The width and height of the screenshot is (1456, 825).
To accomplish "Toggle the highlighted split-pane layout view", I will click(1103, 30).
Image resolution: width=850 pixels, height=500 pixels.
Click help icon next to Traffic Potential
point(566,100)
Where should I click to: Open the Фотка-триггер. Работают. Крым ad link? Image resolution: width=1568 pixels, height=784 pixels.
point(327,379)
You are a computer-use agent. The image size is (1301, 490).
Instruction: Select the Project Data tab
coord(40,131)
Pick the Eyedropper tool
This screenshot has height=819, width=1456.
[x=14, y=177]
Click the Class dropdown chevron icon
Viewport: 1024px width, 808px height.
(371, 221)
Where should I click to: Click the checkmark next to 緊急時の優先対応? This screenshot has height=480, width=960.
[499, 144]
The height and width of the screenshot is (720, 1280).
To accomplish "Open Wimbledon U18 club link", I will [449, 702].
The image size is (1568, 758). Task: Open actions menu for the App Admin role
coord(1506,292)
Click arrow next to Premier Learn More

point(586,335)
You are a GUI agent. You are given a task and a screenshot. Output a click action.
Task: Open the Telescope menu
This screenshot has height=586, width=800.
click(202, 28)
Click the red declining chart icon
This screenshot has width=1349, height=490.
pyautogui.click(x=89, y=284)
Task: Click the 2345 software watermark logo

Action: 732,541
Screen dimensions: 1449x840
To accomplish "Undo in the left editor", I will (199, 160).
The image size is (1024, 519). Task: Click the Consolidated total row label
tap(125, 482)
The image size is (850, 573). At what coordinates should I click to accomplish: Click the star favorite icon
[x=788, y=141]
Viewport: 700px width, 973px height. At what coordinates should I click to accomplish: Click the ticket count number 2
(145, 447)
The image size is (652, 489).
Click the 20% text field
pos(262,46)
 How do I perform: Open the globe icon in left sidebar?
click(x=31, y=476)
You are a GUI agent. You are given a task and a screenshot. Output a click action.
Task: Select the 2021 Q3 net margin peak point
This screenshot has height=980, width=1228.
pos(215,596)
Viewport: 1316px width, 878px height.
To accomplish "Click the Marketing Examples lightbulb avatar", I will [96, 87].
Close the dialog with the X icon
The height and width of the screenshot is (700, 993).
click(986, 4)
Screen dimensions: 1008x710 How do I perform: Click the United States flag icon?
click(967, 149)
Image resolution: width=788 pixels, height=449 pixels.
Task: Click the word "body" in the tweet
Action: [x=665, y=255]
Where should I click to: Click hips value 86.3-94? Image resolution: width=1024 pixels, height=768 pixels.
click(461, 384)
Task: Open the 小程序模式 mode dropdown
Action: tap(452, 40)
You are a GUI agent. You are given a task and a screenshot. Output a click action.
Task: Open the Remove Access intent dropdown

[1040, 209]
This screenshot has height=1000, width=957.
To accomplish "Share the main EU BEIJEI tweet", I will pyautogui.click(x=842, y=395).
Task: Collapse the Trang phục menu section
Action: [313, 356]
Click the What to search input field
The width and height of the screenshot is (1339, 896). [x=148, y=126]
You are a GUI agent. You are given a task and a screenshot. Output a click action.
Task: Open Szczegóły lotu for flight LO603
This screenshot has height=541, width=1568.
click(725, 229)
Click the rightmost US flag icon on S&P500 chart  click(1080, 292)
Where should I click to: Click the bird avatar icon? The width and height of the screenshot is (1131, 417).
■ ■ ■ ■
Work to be completed:
Copy the material from the line with "Viewport: 700px width, 973px" to the line with "pos(215,596)", swapping "globe" for "gear" and changing nothing else.

Exercise response:
Viewport: 700px width, 973px height. At what coordinates should I click to accomplish: Click the ticket count number 2
(145, 447)
The image size is (652, 489).
Click the 20% text field
pos(262,46)
 How do I perform: Open the gear icon in left sidebar?
click(x=31, y=476)
You are a GUI agent. You are given a task and a screenshot. Output a click action.
Task: Select the 2021 Q3 net margin peak point
This screenshot has height=980, width=1228.
pos(215,596)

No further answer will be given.